酒場視考~「スタイル」と「ニオイ」~
- 2010年3月 9日 15:00
退店する店があれば、出店する店がある。こんなことは以前からわかっていたのですが、特に最近の居抜き物件を利用した新店オープンを多く見ると強く感じてしまいます。オーナーや業態が変わって人気店となった例や、やはり続かずにまたオーナーチェンジとなったり、結果も様々ですが全体の数はやや減少とはいえ、それを感じさせない数の出店を見かけます。
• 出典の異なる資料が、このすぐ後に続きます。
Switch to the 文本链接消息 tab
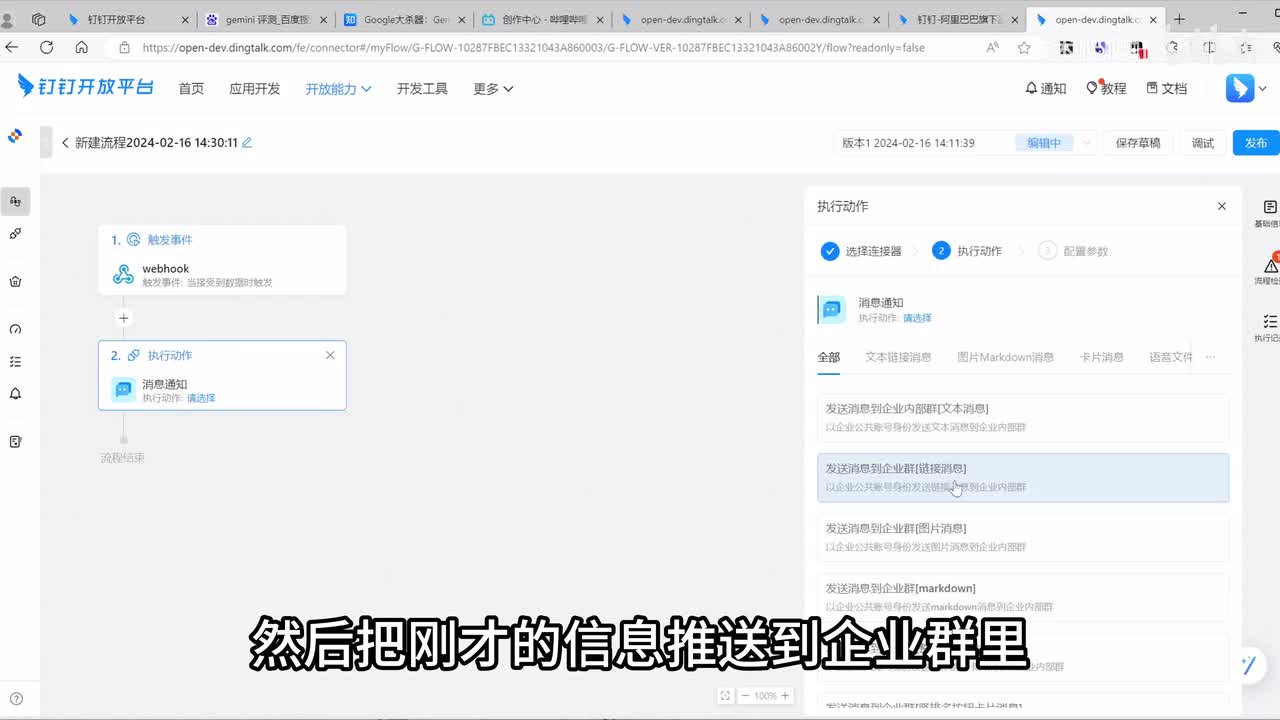Screen dimensions: 1280x720 point(897,357)
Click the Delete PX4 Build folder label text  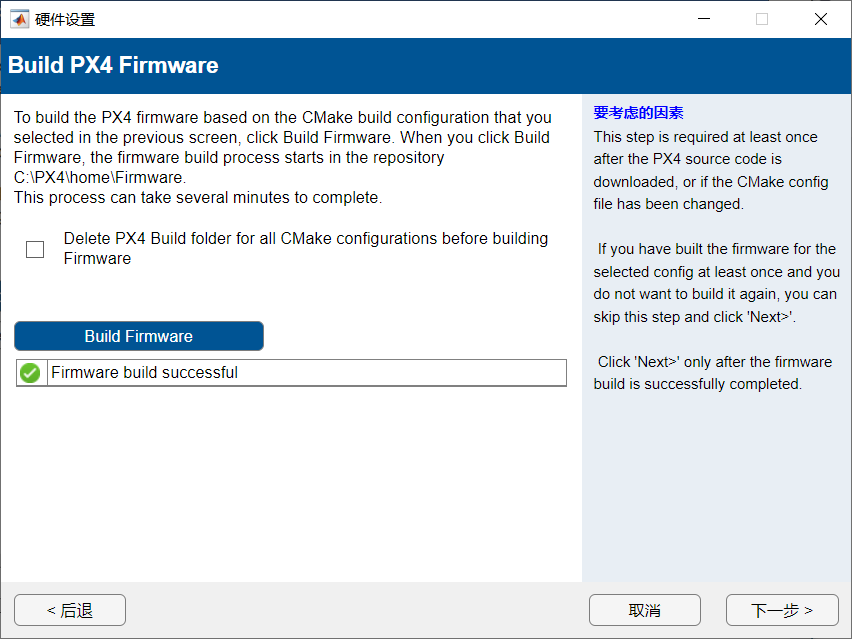(x=305, y=248)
一方、長続きの店、いわば古典系居酒屋といえるのでしょうか、でしっかりと頑張って賑わいを見せている店も多くあります。最近、東京の西や東へとリサーチの機会が増えて、新店をマークしているのですが、実はその街にある古典系に気がひかれることが多くなっています。何件か積極的に入って見るのですが(結構入りにくい雰囲気のお店もあります)居心地が結構良くてついつい長酒をしてしまうことも少なくありません。
基本的に小さな居酒屋がほとんどですが、気がつくとそこには長年に亘って築かれた「スタイル」がしっかりと存在し、提供されています。地元の方たちにとっては当たり前の日常なのでしょうが、周りの空気感を楽しみながら過ごす時間は独特でその店ならではの「ニオイ」(このお店で呑んでいるという確かさ)を感じます。
この「スタイル」と「ニオイ」によって常連性が伴い、お客様とお店の共鳴関係が高まっているのではないでしょうか。P/A依存度の高いオペレーションで展開される店舗業態では「スタイル」の提供があっても「ニオイ」の要素はなかなか感じられないことが多いと思います。
「スタイル」はカタチではなく想いです。また、「ニオイ」はそのお店がもつメッセージといっていいかも知れません。お客様を楽しませる、そして店主(スタッフ)もそれを楽しむ事が出来る店力があってこそ感じられる要素なのでしょう。個店志向が強まる中、カタチだけの個店も見られます。お客様に来てもらう店ではなく、通ってもらえる「スタイル」と「ニオイ」を持つ店が本当の意味での個店であり、これからの新・古典系となるのではないでしょうか。